>>>>

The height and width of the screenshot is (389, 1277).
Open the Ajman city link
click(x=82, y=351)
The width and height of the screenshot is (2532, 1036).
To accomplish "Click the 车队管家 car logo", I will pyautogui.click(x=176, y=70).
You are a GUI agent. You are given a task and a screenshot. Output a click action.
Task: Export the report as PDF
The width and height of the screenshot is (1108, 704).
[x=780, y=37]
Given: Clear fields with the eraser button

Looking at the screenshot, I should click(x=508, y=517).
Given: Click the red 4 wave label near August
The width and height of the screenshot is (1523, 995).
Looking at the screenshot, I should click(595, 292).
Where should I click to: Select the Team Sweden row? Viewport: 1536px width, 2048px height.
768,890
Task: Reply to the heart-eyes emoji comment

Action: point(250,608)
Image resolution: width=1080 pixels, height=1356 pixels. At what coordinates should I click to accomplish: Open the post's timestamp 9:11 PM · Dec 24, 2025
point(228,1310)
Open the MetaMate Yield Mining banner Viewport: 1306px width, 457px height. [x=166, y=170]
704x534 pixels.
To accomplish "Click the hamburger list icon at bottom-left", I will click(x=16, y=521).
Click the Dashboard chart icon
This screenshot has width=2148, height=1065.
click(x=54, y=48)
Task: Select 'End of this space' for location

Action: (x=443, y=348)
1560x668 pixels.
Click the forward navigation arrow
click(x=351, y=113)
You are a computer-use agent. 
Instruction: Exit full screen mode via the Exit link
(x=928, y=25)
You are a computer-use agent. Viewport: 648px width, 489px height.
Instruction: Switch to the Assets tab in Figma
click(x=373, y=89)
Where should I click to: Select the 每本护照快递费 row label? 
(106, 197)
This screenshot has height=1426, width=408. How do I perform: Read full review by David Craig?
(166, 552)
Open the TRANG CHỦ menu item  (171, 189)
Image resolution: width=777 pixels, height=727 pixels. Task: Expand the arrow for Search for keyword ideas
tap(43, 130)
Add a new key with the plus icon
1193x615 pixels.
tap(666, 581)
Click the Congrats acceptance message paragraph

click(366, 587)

<<<<

**What needs to be done:** Your task is to copy every line in the entries that holds the string "computer".

**Output for this exercise:**
You are a computer-use agent. 
You are a computer-use agent. Viewport: 648px width, 489px height.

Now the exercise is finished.